I'm not pretending we don't have a choice and not equating less harm = more harm. I'm just saying a lot of it is inevitable. Anything we gain, someone else didn't, so we have to make decisions based on how much we want stuff vs how much getting it harms others.

Anyway, sorry if i offended you. Take care.

[–] idiomaddict@lemmy.world 2 points 1 day ago (1 children)

Yeah, but spending a bunch of calories on something that doesn’t bring you a benefit.

I actively struggled with trying to describe this without ascribing intent to either natural selection or plants, but I’m just making my point badly. I independently conceived of it, though assume it’s not an original thought, so maybe if I get the time I’ll try to look for it.

[–] Pudutr0n@lemmy.world 2 points 1 day ago (1 children)

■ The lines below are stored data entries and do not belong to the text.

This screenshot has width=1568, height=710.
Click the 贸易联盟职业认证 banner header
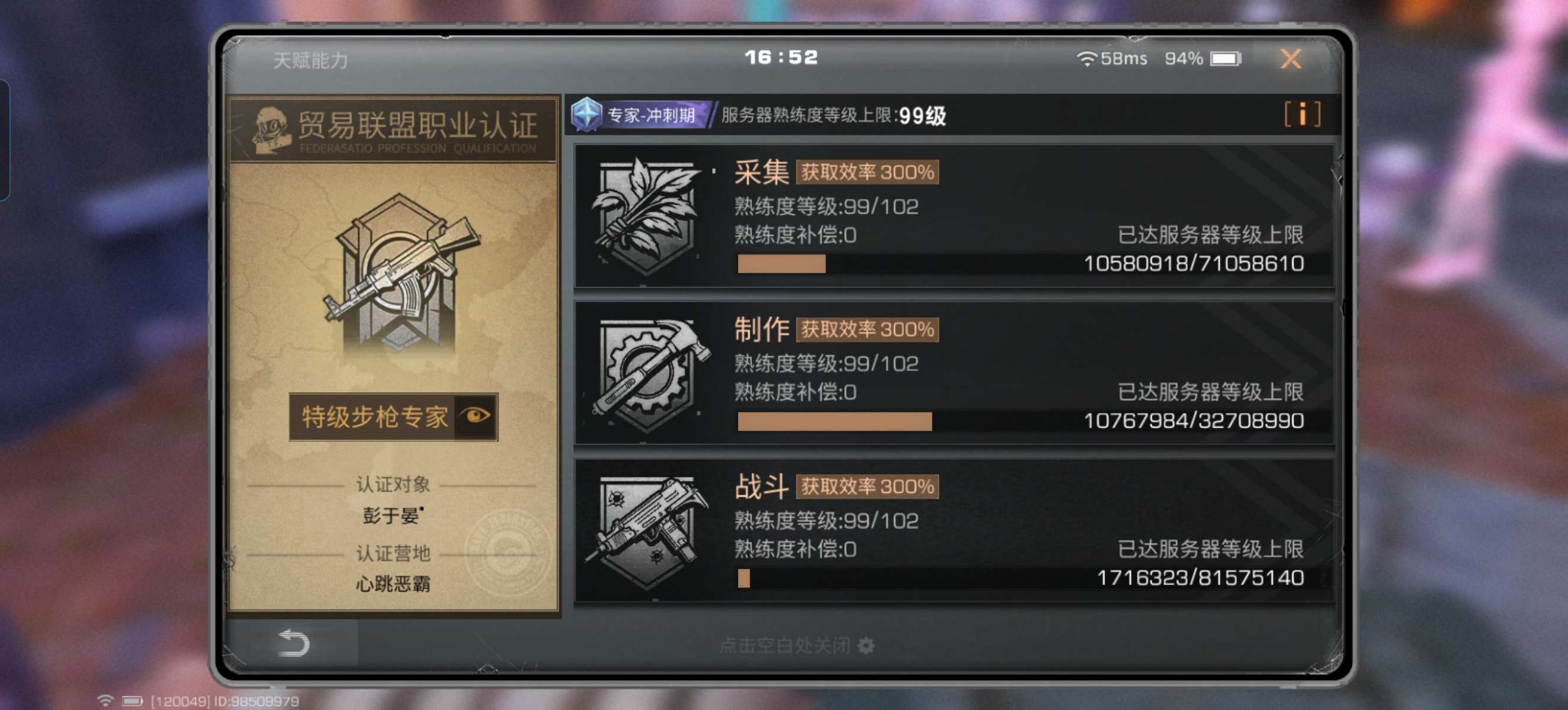[393, 130]
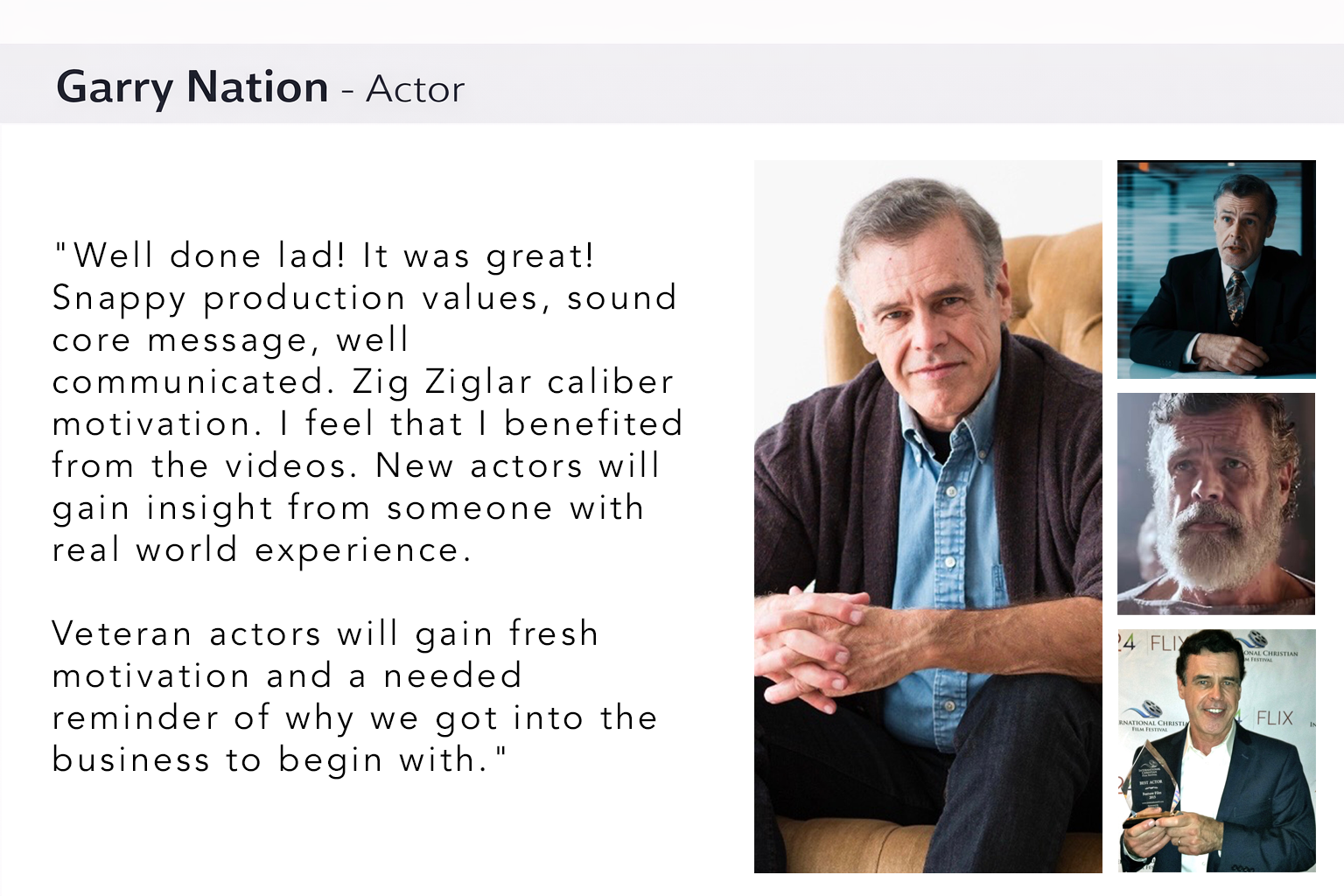Click the text "real world experience."

click(x=262, y=550)
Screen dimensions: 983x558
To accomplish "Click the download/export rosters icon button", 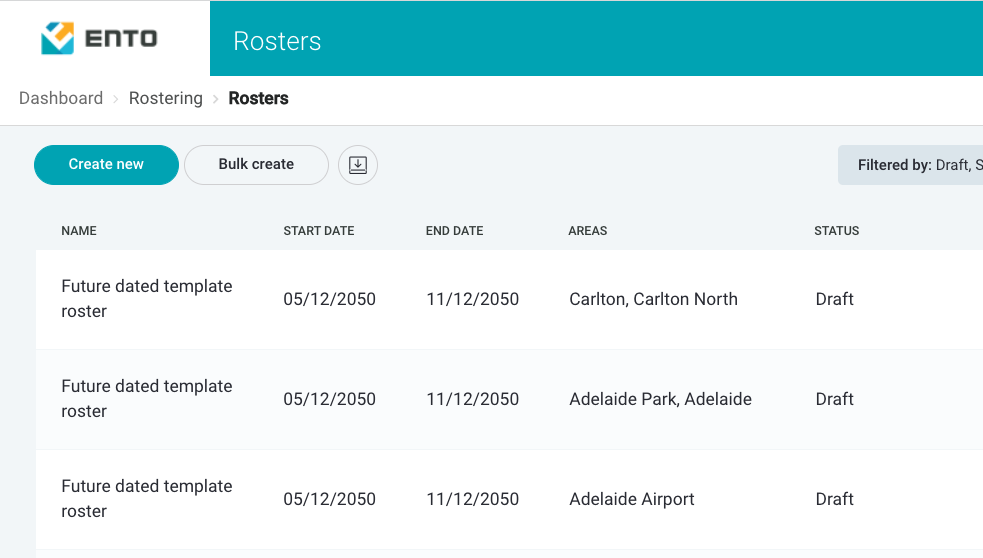I will coord(358,165).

maybe you're not considering collective benefit / kin selection.

[–] idiomaddict@lemmy.world 1 points 1 day ago (1 children)

No, that was the one example that I had considered and that was the rest of my original comment, but the production of defensive chemicals to the smell of damage in neighbors isn’t (afaik) universal among plants, and I’d be interested in whether the plants that we eat have that ability.

[–] Pudutr0n@lemmy.world 1 points 1 day ago

idk if universal but afaik it's very common.

[–] DagwoodIII@piefed.social 2 points 1 day ago (1 children)

How do you know that the minerals don't enjoy being smelted?

[–] iusearchbtw@feddit.uk 3 points 1 day ago (2 children)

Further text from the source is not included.